Пролеткультцы не говорят ни про «я», ни про личность. «Я» для пролеткультца все равно что неприличность. И чтоб психология Была коллективней, чем у футуриста, вместо «я-с-то» говорят «мы-с-то». (Пятый Интернационал, 1922)
Отступление в прошлое. В этой непредсказуемой жизни, вопреки всем догматам и установкам, все-таки рождаются индивидуальности, таланты. Можно, конечно, попытаться, как это предложил 20 ноября 1920 г. известный деятель Пролеткульта В. В. Игнатов, «социализировать Шаляпина»,[190] можно устами А. В. Луначарского объявить, что при оплате труда талант не должен учитываться, ибо советский художник счастлив отдать свой талант пролетариату. Но наиболее последовательный и радикальный путь предложил один из братьев — Иван или Эйно — Рахья тому же Шаляпину: «Вас надо резать!» — «За что?» — «Ни у какого человека не должно быть никаких преимуществ над людьми. Талант нарушает равенство»[191]. Хорошо сказал, честно. «Прирезать» Шаляпина не успели. Но 24 августа 1927 г. СНК РСФСР лишил певца-«невозвращенца» звания народного артиста, хотя Шаляпин первым в РСФСР получил его в октябре 1919 г. Что ж, своя рука владыка: сам дал — сам взял. А. А. Ахматова по близкому поводу — присуждения Сталинских премий — говорила: «Оставьте, их премия, кому хотят, тому дают».

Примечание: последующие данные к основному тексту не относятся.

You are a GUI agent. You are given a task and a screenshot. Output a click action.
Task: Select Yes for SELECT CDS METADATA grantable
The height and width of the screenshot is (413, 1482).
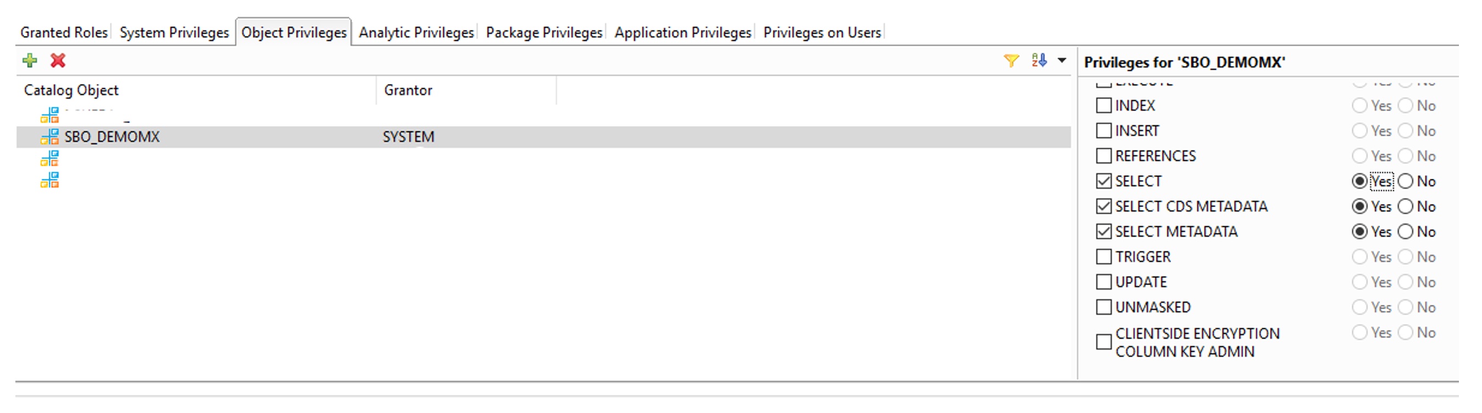[x=1359, y=207]
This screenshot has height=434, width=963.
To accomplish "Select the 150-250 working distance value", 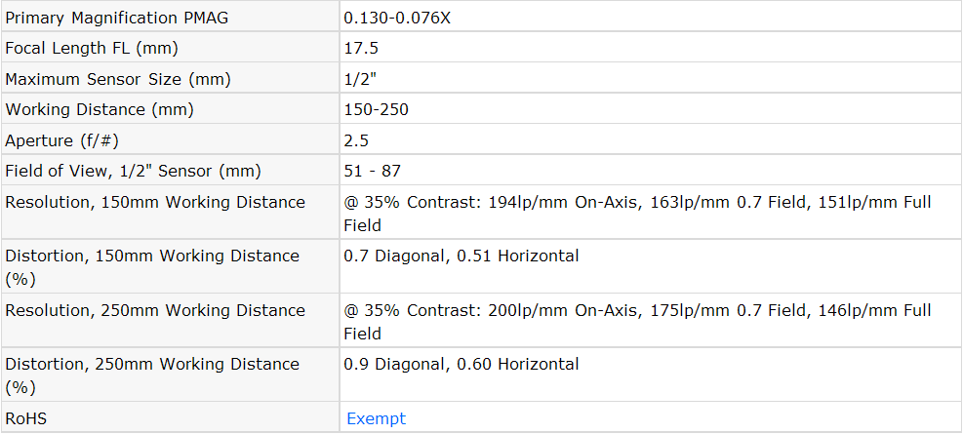I will pyautogui.click(x=376, y=109).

Пролеткульт настаивал на коллективном творчестве: «Нужна сплоченность творческих сил. Но она появится главным образом в творческой лаборатории, в которой все писатели могли бы работать сообща. Сюжет даст один товарищ, литературную обработку другой. Здесь возможна и необходима коллективная работа. В ней залог нашего успеха»[192]. И это не просто слова, так оно и было. Рецидив этой идеи на памяти моего поколения — известное трио советских художников Кукрыниксов (Ку приянов, Кры лов, НиК. С околов), объединившихся в творческий коллектив в 1925 году. Спустя девять лет М. Горький на Первом съезде советских писателей (1934) будет настаивать на полезности и необходимости коллективных работ молодых писателей.

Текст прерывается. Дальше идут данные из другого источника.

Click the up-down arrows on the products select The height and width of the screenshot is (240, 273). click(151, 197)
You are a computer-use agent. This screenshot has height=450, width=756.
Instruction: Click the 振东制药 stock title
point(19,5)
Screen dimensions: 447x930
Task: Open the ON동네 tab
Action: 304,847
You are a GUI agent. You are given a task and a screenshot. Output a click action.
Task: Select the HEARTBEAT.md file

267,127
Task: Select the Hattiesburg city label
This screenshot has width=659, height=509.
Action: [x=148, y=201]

Отступление в прошлое. Видимо, идея коллективного творчества — принадлежность всех социалистических стран. В начале 80-х в каком-то журнале, рассылаемом посольством КНДР, я прочел обзор, посвященный итогам литературного года в Северной Корее. Там подробно обсуждался роман, написанный бригадой писателей и получивший национальную государственную премию. Сюжет его был прост, как правда. На отстающий завод приходит человек, его направляют работать на самый тяжелый участок учеником сталевара. Вскоре он выводит бригаду в передовики, его в короткий срок последовательно назначают бригадиром, мастером, начальником цеха и, наконец, директором завода. Разумеется, на всех постах он добивается перевыполнения плана и героически выводит завод из провала. Потом он уходит, куда — неизвестно. И только после его ухода работники завода прозревают — оказывается, скромным подмастерьем сталевара, бригадиром и т. д. был сам великий вождь Ким Ир Сен. Северокорейская критика приняла этот коллективный опус восторженно, ее особенно восхищала скромность гениального вождя; впрочем, одно критическое замечание все же было сделано: в романе никак не отражено, как, управляя заводом, великий Ким Ир Сен решал и все остальные важные государственные дела...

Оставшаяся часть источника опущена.